O teórico da Irmandade Muçumana, Sayyd Qutb, proclama uma declaração de guerra total contra a democracia e outras formas de participação política. Para ele é preciso combater todas as formas de participação política. O motivo é que, segundo ele, nas formas de participação política as decisões e a autoridade cabe ao ser humano e não a Alá. Com isso, tem-se uma inversão dos papéis, ou seja, o homem passa a dar ordens a Alá e não ser guiado por ele. Vale salientar que a essência do secularimso e dos regimes políticos moderados é justamente a não interferência da religião dentro do poder político. E, como salienta Renso Guolo, no Islã não existe a separação entre religião e política, entre Igreja e Estado. Como se pode ver a Irmandade Muçulmana não representa o Iluminismo islâmico.
As consequências da ascenção da Irmandade ao poder político são as piores possíveis. Podemos citar três grandes consequências.
Primeira, crecimento do ódio e da violência religosa. No Egito, mal o regime de Hosni Mubarak foi derrubado, está havendo uma onda de perseguição aos não muçulmanos, especialmente aos cristãos. É claro que a queda do regime causou uma desorganição institucional e trouxe, como consequência, a desordem social. No entanto, a Irmandade sempre pregou o ódio aos não muçulmanos, a violência confecional. Agora, sem a orientção do regime Mubarak, a Irmandade está colocando em prática seus históricos planos que incluem, entre outras coisas, a ascenção ao poder político – da forma como foi apresenta pelo porta voz da Irmandade, Esam El-Erian, em entrevista a revista Veja (30/03/2011, p. 82-83) – e a perseguição aos não islâmicos.
Segunda, rompimento do acordo de paz entre Egito e Israel e, ao mesmo tempo, um pacto militar entre o Egito e o Irã, com o objetivo de atacar Israel. Se isso acontecer teremos uma nova onda de guerras e de terror no Oriente Médio. Uma onda que, muito provavelemnte, se espalhará por outras partes do mundo, incluindo a Europa e os EUA.
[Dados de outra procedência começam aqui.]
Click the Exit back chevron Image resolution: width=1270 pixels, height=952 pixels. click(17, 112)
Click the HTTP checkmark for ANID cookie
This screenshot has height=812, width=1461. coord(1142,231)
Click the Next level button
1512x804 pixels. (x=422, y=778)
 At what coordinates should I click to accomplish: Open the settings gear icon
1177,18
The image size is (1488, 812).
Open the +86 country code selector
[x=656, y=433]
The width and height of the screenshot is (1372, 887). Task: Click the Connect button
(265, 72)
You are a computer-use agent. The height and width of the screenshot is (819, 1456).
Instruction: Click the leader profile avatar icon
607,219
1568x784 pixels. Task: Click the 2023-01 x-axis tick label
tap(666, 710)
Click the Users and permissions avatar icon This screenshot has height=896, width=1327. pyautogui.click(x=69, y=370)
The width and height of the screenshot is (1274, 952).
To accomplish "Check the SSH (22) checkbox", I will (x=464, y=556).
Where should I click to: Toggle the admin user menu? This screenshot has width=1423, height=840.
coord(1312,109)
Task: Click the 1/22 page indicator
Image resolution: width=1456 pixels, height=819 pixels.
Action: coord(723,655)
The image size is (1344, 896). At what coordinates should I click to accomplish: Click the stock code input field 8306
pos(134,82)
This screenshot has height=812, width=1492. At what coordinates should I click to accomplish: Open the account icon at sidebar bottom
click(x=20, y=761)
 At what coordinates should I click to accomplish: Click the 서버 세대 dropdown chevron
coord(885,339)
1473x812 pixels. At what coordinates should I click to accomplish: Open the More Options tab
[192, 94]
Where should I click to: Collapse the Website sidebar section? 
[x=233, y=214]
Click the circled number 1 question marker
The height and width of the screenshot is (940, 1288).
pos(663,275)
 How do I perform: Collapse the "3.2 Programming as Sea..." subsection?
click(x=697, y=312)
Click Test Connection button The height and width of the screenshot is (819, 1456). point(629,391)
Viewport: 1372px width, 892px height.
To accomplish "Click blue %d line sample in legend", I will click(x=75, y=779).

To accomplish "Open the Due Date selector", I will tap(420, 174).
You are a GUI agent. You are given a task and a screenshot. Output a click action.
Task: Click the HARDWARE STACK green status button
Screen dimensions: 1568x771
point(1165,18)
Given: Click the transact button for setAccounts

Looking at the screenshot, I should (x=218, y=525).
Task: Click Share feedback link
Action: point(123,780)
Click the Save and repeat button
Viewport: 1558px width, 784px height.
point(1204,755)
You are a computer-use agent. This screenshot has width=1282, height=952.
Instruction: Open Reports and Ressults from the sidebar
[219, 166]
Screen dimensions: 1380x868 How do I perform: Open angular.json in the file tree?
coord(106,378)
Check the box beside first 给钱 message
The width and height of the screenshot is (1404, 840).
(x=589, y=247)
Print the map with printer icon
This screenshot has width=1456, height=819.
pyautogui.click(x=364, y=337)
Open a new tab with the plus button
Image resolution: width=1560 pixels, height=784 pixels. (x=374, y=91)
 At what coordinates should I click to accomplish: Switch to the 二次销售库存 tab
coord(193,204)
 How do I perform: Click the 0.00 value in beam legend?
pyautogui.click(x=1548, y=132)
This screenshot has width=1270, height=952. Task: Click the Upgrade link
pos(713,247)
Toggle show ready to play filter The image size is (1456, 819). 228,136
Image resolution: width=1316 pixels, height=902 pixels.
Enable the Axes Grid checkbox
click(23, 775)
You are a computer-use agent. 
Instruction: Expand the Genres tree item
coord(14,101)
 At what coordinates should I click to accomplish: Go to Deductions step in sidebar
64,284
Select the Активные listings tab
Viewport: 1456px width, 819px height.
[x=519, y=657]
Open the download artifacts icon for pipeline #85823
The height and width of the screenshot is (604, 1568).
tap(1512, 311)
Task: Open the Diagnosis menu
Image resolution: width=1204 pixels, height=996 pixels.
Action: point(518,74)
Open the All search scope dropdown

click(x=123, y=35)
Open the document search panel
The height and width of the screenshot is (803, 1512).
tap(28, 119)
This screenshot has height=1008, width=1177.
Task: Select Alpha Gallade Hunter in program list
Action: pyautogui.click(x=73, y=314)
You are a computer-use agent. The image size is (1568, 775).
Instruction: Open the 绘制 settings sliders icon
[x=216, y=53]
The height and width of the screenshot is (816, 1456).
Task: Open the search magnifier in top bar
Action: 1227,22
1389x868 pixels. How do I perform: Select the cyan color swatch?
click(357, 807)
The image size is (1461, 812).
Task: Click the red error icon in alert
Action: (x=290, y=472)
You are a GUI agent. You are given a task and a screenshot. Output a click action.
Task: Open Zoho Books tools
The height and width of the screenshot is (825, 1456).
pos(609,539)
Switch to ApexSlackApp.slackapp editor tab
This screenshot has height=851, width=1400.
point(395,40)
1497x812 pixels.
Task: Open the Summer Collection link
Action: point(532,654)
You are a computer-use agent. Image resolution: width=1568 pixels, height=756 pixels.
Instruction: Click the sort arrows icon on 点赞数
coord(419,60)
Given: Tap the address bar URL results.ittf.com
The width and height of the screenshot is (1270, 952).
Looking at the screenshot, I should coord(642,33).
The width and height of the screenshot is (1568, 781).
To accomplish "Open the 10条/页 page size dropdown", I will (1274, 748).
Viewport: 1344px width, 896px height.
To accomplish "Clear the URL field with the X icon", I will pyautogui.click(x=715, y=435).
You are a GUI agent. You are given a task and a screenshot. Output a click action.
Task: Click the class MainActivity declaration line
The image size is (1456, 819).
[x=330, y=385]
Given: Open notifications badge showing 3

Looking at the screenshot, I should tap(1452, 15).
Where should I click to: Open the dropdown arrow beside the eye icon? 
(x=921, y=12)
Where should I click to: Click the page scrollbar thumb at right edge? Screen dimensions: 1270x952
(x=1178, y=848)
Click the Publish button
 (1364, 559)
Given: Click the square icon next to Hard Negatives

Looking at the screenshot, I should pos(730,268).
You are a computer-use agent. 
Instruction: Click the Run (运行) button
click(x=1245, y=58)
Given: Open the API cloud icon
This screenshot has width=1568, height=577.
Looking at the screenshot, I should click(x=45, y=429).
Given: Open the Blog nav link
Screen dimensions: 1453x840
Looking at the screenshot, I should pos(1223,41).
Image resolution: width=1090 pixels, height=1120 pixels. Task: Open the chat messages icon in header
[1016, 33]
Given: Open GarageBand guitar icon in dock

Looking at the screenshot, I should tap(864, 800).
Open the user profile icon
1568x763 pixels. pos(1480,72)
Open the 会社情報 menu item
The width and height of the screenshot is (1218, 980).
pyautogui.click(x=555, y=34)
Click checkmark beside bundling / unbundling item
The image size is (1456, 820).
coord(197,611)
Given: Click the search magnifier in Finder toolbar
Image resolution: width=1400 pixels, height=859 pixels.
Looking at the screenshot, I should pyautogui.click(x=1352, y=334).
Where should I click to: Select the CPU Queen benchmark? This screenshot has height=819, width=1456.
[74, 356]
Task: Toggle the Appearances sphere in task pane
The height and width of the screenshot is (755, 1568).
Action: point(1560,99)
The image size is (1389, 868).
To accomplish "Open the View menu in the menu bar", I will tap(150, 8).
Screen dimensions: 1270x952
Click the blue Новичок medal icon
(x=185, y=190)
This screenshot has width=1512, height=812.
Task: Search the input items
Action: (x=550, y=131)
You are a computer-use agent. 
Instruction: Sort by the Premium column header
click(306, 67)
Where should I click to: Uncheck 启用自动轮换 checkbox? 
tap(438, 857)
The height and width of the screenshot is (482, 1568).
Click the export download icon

Terceira, crescimento, em escala mundial, do terror, da perseguição religiosa e o estabelecimento de regimes políticos, orientados pela Irmandade, em vários países do mundo islâmicos e em outras partes do planeta.
Por fim, é preciso afirmar que a Irmandade Muçulmana não representa o iluminsimo islâmico. Pelo contrário, ela representa o anti-iluminismo, a proposta política mais anti-democrática e anti-liberdade que existe. Ela deseja implantar um regime autoritário, centralizador, no qual não existirá liberdade individual. Será o estabelecimento da mais profunda idade das trevas que o Ocidente já viu. Enganam-se os grupos (esquerda, mídia e outros) que vêem na Irmandade uma porta para o Islã se abrir para os ideais iluministas. Pelo contrário, ela representa o estabelecimento do mais profundo absolutismo político.
Bibliografia:
GUOLO, Renso. Il partito di Dio. L’Islam radicale contro L’Ocidente. Milão: Guerini e Associati, 1994.
PAOLO, Branca. Voci dell’Islam moderno. Gênova: Marietti, 1997.
OS PLANOS OCULTOS DA IRMANDADE. Entrevista com Esam El-Erian, porta-voz da Irmandade Muçulmana. In: Veja, 30 de março de 2011, p. 82-83.